In addition to the data and filename, csvWriteM()
also allows you to specify:
The data separator or delimiter.
The number of digits of precision to return when exporting.
Whether the data should be appended to a current file, or overwrite an existing file.
The end of line character.
The Command Reference page for csvWriteM()
describes their usage.
Exporting to HDF5 Files#
HDF5 files are flexible data files with many options. Multiple datasets can be held inside a single HDF5 file.
Create an HDF5 data file#
h5create()
will create a new HDF5 file. It requires that you specify:
The file name.
The first dataset to create in the file. (Others may be added later).
The size of the dataset. (Though the dimensions do not need to be fixed).
// Specify 4 columns and a flexible number of rows
dims = __INFP | 4;
// Create an HDF5 file with one dataset named 'data'
call h5create("example.h5", "data", dims);
h5create()
also allows you to specify:
The data type. The default is double precision floating point.
The data chunksize in the file. This can be important for performance of large files.
Write data to an HDF5 data file#
h5write()
will write data to a dataset inside of an HDF5 file previously created by h5create()
.
// Example 2x4 matrix
X = { 1 2 3 4,
5 6 7 8 };
// Write the data in X to the 'data' dataset
// in 'example.h5'
call h5write("example.h5", "data", X);
Write data attributes to an HDF5 data file#
An HDF5 Attribute is extra data stored in a dataset. They can be used to describe the data.
Variable names, or headers, can be stored in an HDF5 Attribute.
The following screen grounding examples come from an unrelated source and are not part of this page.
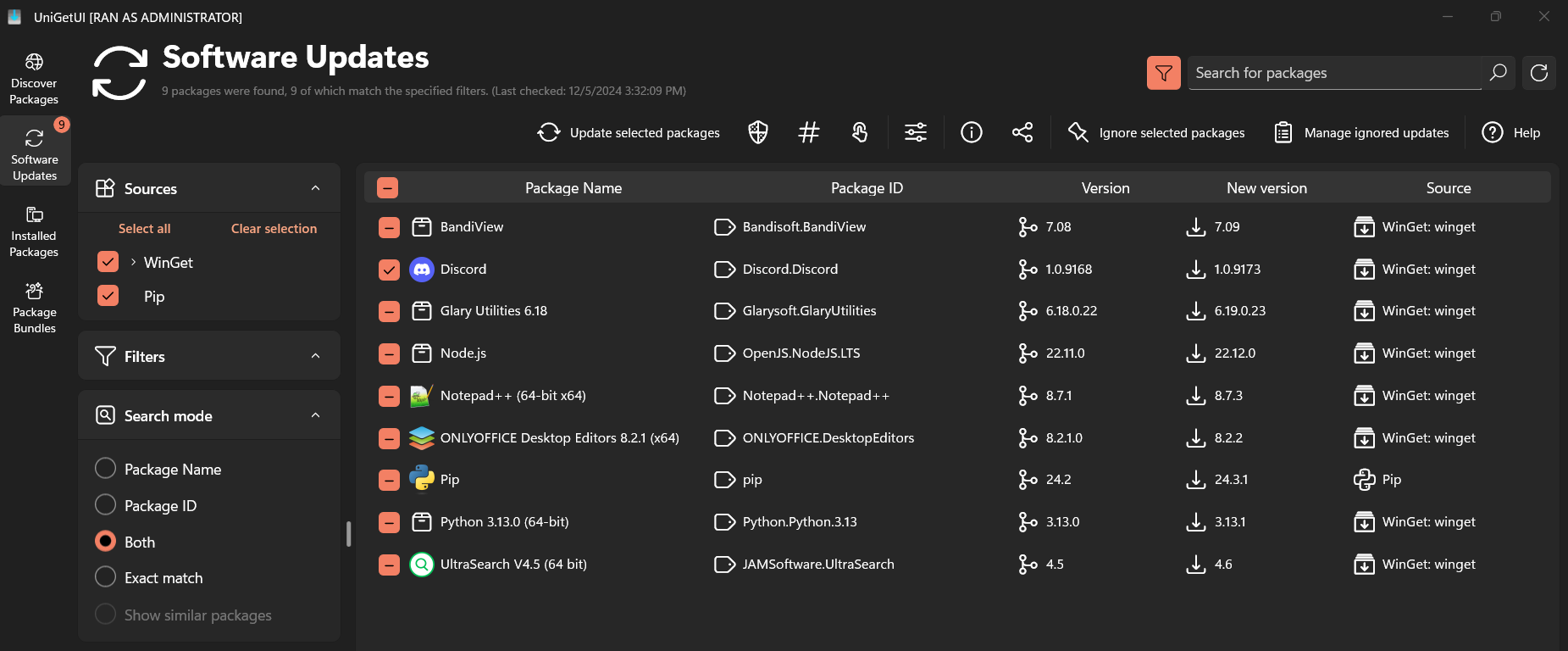Go to Discover Packages page
This screenshot has height=651, width=1568.
click(x=34, y=78)
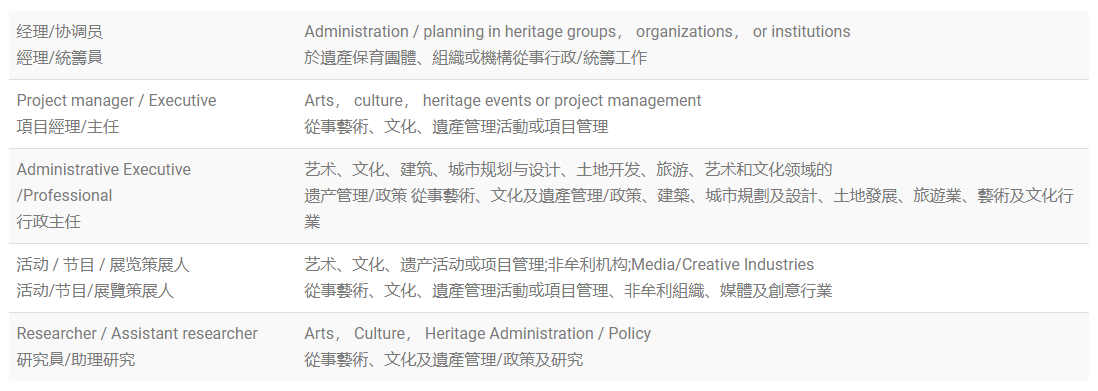Click 'Arts, culture, heritage events or project management' text
This screenshot has width=1098, height=391.
(x=502, y=100)
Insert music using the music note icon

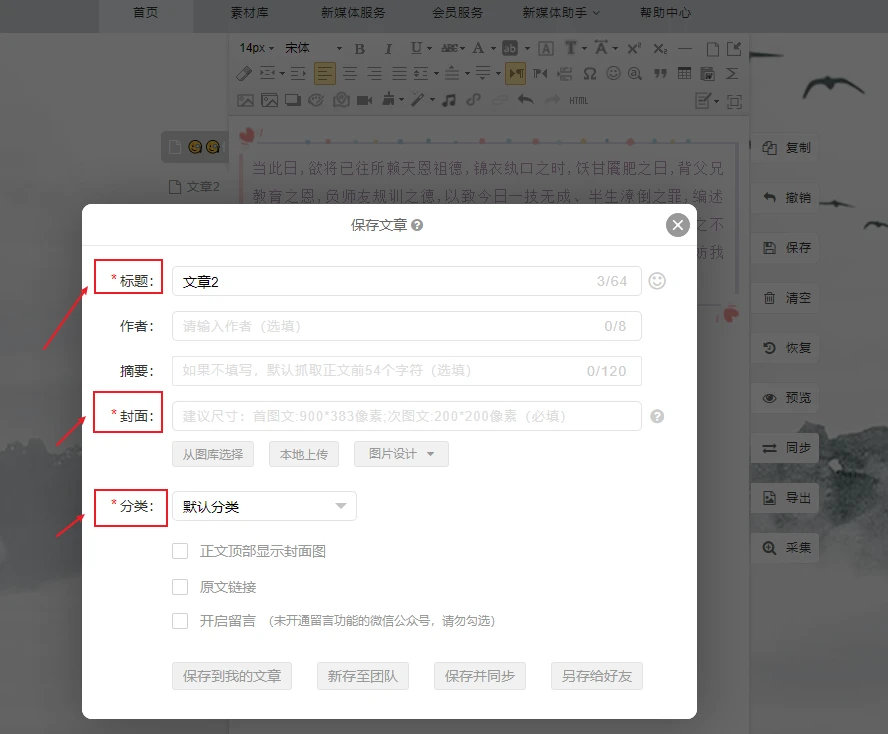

// Create a 4x1 string array with variable names
vnames = "alpha" $| "beta" $| "gamma" $| "delta";
// Add the variable names as an Attribute to the 'data' dataset in
// the 'example.h5' file
call h5writeAttribute("example.h5", "data", "headers", vnames);
Note
HDF5 files with an Attribute named headers
containing the variable names can be loadded with loadd()
.
Saving matrices, strings, and string arrays#
Using the save
keyword to save GAUSS matrices (.fmt
) and strings/ string arrays (.fst
) can be very convenient and is very fast. However, it does not support variable names or non-numeric columns.
By default, save
will save the data to your current working directory.
// Example data
X = { 1 2 3 4,
5 6 7 8 };
// Save the data in 'X' to a file named 'X.fmt'
// in your current working directory
save X;
You change the path that save
uses by adding the path
option. For example, if you have a folder named data
inside your current directory:
// Future calls to 'save' will write
// data to the folder C:\\gauss\\data
save path = C:/gauss/data;
save X;